Teslim olan esirleri kılıçtan geçirmek hangi mantığa sığar?
13-Rasulullah kendisinin değil de neden başkasının vereceği hükme uysun?
Bu konuda da ayet ona yol gösteriyordu:
“O halde artık onların aralarında Allah’ın indirdiklerine uygun olarak hüküm ver; sana gelen hakikati bırakarak onların keyfi yargılarına uyma.” (Maide, 5/48)
Rasulullah kendi hüküm yetkisini, neden karşı tarafın isteğine uyarak İbni İshak’a devretsin?
14- Kurayzaoğulları hakkında farklı anlatımlar da var. Neden dikkate alınmaz?

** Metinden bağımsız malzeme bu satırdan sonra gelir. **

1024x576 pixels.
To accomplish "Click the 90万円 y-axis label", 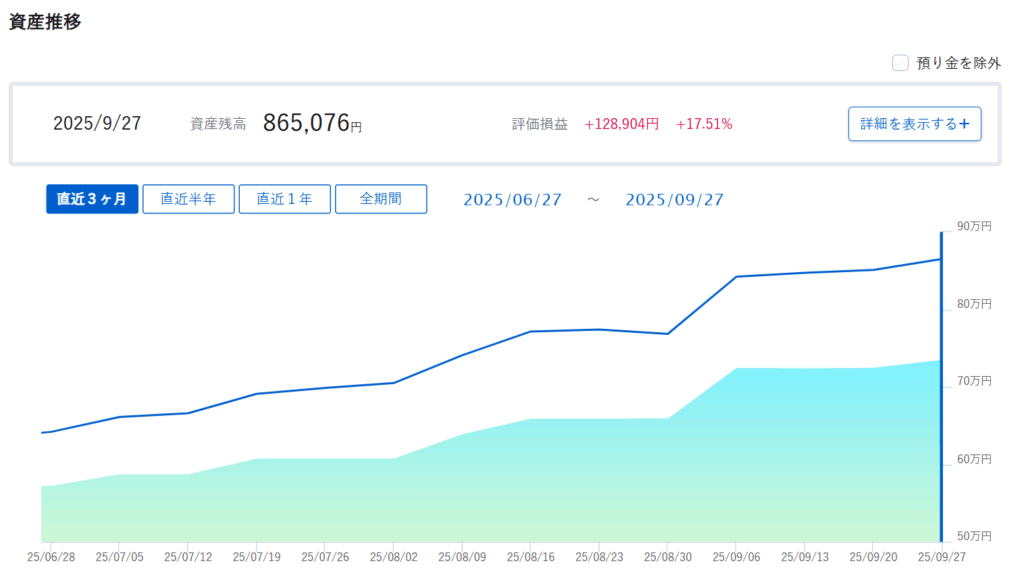I will coord(974,227).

Yazar, bu haklı sorulardan sonra kanaatini de yazmış:
“Her nasılsa İbni İshak’ın siyerine girmiş bulunan söz konusu malumat (bilgi ve haber) Kur’an’ın genel ilkelerine ve Hz. Peygamberin öncesinde ve sonrasındaki tatbikatlarına uymamaktadır. Sorun –haşa- Hz. Peygamberin tatbikatında veya Sad bin Muaz’ın verdiği kararda değil, sorun rivayetin kendisindedir. Haber-i ahad hükmünde bile olmayan bir siyer malumatını Mısır Firavununun İsrailoğullarına reva gördüğü cezayı veya Masada olayını andırırcasına 300 ile 900 erkeğinin boğazlanmasına mesnet göstermek usul yönünden batıldır. Siyer kaynaklarının verdiği bilgi ve haberler, Kur’an’ın ve sahih sünnetin açık hükümlerine aykırı düştüğünde usul yönünden değerini kaybeder.”
Ben de aynı görüşteyim. İbni İshak’ın anlattıkları gerçek dışıdır. Yazılanlar Rasulullah’a yapılmış büyük bir iftiradır. İslam düşmanları bu rivayetleri delil göstererek İslam’a saldırmakta; barış, rahmet ve merhamet elçisini karalamakta, diktatör ve acımasız göstermektedir.
Kaynaklardaki bu gibi mesnetsiz rivayetlerin ve iftiraların temizlenmesi ve gerçeklerin ortaya çıkarılması için, korkusuz tarihçilerin ve bilginlerin çoğalmasını bekliyorum.